Journal 2 - Annie Dillard – “The Death of a Moth,” from Holy the
Firm
1. How are the moths in the essay’s opening different from the moth at the campsite? What do the different moths represent?
The moths at the campsite show that everything in nature, human beings included, can help one another, in life and death. The moth’s death, it is helping to provide light for the woman on in the mountains. The moths in the bathroom don’t provide anything important and are insignificant. The campsite moths have a passionate intensity, and died in a vivid way.
2. What lesson does the moth provide that Dillard takes back to her students?
Light can guide you, and fire can be the source of your passion. Everything you do in life, do it with passion and make it significant. Everything in life, nature and human, alive or dead, can be helpful and seen good in some way, if you have an open, optimistic mind set.
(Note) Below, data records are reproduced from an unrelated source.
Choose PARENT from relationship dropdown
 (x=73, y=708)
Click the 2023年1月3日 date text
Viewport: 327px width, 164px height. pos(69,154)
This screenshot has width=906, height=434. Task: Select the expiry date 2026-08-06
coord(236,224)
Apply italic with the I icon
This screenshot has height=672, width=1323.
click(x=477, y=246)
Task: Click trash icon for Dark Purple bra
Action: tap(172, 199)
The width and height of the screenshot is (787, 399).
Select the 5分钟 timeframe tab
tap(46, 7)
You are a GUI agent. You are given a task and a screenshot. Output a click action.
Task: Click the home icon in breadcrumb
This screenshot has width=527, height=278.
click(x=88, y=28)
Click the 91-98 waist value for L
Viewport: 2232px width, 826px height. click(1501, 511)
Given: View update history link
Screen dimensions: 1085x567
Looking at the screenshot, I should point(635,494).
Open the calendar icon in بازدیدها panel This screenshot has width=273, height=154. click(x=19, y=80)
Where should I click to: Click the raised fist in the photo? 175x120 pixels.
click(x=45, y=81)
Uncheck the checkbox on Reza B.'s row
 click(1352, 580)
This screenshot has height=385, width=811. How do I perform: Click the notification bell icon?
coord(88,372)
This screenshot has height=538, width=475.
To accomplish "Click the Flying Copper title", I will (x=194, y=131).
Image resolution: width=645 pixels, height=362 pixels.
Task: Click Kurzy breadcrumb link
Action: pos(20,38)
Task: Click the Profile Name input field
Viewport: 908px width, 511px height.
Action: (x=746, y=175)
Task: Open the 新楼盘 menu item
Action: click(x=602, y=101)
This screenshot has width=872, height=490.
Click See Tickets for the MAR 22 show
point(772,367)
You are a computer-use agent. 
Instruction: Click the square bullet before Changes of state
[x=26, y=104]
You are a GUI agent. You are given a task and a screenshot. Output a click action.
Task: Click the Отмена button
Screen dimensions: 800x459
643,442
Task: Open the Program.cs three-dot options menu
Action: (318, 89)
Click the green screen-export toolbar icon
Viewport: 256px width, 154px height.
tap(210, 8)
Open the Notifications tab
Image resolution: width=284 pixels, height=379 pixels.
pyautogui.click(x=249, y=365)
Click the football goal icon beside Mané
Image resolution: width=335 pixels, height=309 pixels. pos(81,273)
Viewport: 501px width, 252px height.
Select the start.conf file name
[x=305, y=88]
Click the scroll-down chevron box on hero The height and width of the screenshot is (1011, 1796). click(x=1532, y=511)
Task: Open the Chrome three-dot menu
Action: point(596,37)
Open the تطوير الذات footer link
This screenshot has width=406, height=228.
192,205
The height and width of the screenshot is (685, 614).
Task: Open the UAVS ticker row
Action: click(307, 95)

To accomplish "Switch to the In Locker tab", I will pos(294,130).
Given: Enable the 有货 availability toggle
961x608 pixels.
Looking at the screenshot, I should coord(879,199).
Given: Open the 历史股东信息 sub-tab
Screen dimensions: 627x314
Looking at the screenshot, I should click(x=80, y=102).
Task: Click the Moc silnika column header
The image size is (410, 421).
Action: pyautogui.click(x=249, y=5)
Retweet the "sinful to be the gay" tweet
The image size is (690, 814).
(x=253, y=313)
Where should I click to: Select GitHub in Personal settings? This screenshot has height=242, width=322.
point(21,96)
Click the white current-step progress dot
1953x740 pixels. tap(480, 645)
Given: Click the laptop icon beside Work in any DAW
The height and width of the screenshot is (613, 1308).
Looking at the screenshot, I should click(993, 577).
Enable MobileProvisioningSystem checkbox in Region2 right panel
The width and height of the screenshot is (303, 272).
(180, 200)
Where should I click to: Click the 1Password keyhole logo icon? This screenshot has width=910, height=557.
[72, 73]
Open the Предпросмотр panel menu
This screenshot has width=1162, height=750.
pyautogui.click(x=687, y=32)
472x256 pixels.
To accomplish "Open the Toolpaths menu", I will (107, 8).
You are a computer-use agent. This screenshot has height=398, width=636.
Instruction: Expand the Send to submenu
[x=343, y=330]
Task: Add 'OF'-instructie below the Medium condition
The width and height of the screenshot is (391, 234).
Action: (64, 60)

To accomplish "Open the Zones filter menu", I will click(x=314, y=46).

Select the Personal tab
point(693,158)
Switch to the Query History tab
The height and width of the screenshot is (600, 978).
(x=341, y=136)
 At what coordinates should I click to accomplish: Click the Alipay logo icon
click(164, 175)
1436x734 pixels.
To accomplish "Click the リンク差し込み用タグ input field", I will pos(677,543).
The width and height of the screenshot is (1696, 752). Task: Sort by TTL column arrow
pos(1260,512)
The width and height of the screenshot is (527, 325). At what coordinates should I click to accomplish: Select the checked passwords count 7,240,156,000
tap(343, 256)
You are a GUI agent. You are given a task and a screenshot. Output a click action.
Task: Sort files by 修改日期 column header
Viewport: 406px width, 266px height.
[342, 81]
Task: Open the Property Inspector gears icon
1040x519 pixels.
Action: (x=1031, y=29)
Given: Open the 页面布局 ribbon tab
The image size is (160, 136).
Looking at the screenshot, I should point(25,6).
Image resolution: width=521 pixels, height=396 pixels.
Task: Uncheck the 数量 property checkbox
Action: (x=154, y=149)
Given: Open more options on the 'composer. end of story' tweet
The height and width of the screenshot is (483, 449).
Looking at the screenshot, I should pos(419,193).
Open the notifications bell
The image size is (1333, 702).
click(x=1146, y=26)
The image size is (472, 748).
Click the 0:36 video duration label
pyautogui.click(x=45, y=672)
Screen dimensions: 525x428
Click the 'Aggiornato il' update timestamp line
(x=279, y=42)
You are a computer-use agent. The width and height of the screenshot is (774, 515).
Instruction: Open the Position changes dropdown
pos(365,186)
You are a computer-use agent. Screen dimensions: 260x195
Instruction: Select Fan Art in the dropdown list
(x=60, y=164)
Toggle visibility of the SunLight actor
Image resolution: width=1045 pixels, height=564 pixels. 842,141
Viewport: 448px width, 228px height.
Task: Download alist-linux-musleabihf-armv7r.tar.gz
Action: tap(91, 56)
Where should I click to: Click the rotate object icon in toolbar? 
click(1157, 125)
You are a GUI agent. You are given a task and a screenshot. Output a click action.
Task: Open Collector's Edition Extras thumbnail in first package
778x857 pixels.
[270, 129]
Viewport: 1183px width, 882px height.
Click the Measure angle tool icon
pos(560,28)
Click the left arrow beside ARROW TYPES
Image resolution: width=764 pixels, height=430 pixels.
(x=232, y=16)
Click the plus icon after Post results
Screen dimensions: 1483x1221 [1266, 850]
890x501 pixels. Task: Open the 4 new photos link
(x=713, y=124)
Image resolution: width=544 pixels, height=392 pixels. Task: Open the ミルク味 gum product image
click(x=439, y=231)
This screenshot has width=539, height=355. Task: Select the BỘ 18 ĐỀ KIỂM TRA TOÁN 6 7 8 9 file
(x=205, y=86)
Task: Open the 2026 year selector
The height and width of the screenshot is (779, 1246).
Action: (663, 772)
3. How many references are there to fire in the essay? What’s the larger significance of fire in the essay?
There are several references of fire throughout the essay. Flames, burning, candles, smoke, and the book titles, ‘The Day on Fire’. Fire gleams, and can brighten up the heaviest darkness. It could also say that many different things can cause light. It also shows her passion and perseverance.
4. Address how each of the following quotes connect to Dillard’s overall point.
a. “I would rather be ashes than dust!
I would rather that my spark should burn out in a brilliant blaze than it should be stifled by dry-rot.
I would rather be a superb meteor, every atom of me in magnificent glow, than a sleepy and permanent planet.
The function of man is to live, not to exist.
I shall not waste my days trying to prolong them.
I shall use my time.”
-Jack London
This is more of an outlook on life, saying that you should take everything in your life and turn it into something you are passionate about.
b. “Education is not the filling of a pail, but the lighting of a fire.”
-William Butler Yeats
This is saying that learning isn’t just throwing information at yourself, it’s embracing what your learning about in order to further understand.
c. “A book should serve as the ax for the frozen sea within us.”
-Franz Kafka
This is saying that the more you read can open pathways inside your mind that you never knew possible; it also relates to the axe in the story.